Chang: A Drama of the Wilderness (Merrian C. Cooper, Ernest Shoedsack) ***

Merian C. Cooper, Ernest Shoedsack

Cast: Kru, Chantui, Nah

Background: Inspired by the 1920 film Nanook of the North, which is considered the first documentary, directors Shoedsack and Cooper collaborated on the 1925 documentary Grass. This film followed the long journey of a Persian tribe through the mountains. Grass was very successful, leading the filmmakers to rejoin two years later for Chang.

Story: Chang follows the story of a farmer in Siam and the hardships he faces in trying to protect his family, his livestock, and his home from the many dangers lurking in the jungle.

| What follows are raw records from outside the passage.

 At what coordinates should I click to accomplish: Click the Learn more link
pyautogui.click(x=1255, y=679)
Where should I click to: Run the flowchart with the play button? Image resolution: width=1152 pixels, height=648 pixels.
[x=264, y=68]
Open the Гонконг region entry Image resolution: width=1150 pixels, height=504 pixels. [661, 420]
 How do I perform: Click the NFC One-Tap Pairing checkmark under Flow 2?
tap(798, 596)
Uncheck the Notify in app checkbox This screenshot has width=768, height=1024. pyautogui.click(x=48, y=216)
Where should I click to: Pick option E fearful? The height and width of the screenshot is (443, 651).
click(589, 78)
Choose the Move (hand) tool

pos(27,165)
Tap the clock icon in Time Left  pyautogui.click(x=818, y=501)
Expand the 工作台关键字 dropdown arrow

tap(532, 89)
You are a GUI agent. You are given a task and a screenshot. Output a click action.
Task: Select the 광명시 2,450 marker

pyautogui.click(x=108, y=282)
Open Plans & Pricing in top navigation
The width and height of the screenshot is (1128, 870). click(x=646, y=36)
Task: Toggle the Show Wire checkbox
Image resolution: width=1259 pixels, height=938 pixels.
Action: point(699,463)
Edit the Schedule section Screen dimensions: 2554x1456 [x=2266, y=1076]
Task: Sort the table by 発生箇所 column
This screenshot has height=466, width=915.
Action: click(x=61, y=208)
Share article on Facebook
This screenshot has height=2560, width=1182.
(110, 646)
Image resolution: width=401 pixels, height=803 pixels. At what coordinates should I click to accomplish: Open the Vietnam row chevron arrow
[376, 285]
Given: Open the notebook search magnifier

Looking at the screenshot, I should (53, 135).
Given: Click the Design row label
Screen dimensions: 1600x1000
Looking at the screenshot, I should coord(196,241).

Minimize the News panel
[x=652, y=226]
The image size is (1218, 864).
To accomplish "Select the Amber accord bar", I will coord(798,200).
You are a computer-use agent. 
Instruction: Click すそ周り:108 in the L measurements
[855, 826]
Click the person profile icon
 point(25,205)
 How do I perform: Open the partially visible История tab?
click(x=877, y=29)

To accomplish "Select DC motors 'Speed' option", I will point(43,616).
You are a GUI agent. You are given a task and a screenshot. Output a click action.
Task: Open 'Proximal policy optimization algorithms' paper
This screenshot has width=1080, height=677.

Thoughts: Definitely some interesting stuff going on here. Much of it is certainly faked, but Shoedsack and Cooper do a good job at making everything look authentic. There's an expertly handled extended sequence where Kru sets a trap for a tiger. There's also what I assume must be the first talking animal. We get several title cards throughout the film informing us what Bimbo the pet monkey is saying. It's an interesting and sometimes amusing technique, but perhaps calls more attention to the dramatized nature of the events than Shoedsack and Cooper had intended. Can't really argue with the artistry of the final sequence, which is a bravura depiction of an elephant stampede.

Postscript: Chang was successful, making Shoedsack and Cooper major players. They would go on to direct one of the most well known films of all-time, 1933's King Kong. This would be Cooper's last film, but Shoedsack continued directing through the 40's, including The Son of Kong and Mighty Joe Young.